Each area sells its own admission plus a separate return shuttle. As a guide: the Stone Bridge waterfall (Shiliang) is around ¥60 admission (about ¥88 combined with the shuttle), Qiongtai Fairy Valley about ¥65 (~¥82 combined), and Huading about ¥50. If you're visiting several, whole-mountain passes run roughly ¥160 for one day up to ¥200 for three days, with the shuttles bundled in. These rates come from Wikivoyage's fee table, so confirm the current price at each gate.
How do I get to Tiantai and around the mountain?
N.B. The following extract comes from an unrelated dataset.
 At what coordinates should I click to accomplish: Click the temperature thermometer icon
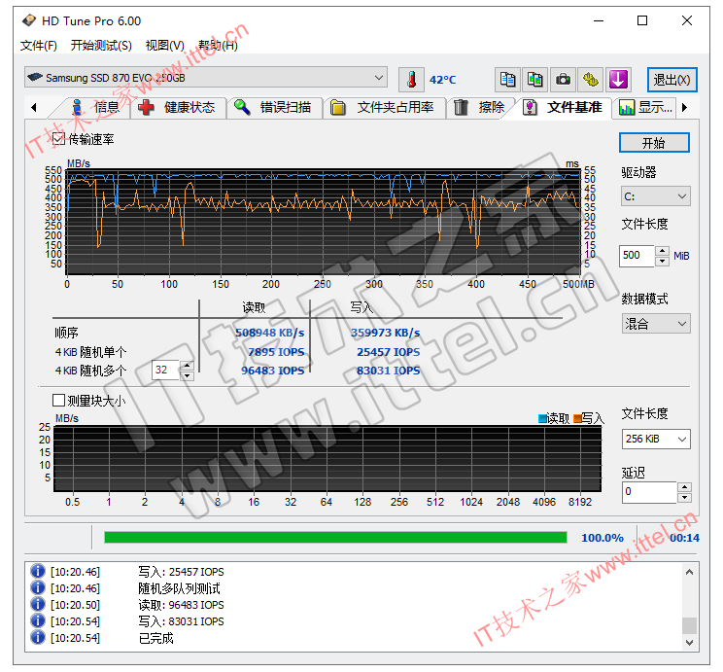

Direct buses reach Tiantai's bus terminal from Taizhou (~¥35, 1.5h), Ningbo (~¥53, 2h), Hangzhou (~¥85, 2.5h) and a few a day from Shanghai (~¥130, 3.5h). High-speed rail is awkward here — the nearest stations need an onward bus or a ¥120–150 taxi — so a bus from Hangzhou or Ningbo is often simplest. On the mountain the sights are spread out and the shuttle network mostly loops back to the central tourist centre, so hire a car and driver or use DiDi to move between areas, and start early since things shut by mid-to-late afternoon.
Will my foreign card and phone work in Tiantai?
Mobile pay is your best tool — a foreign Visa or Mastercard linked to Alipay or WeChat Pay covers gate tickets, shuttles, taxis, hotels and meals. Carry some cash too: a few of the smaller gates and shuttles, and local snack shops, are easier with yuan, and physical foreign-card terminals are rare in a county this size. Set up the wallet apps before you arrive, and keep your passport on you for hotel registration and real-name entry.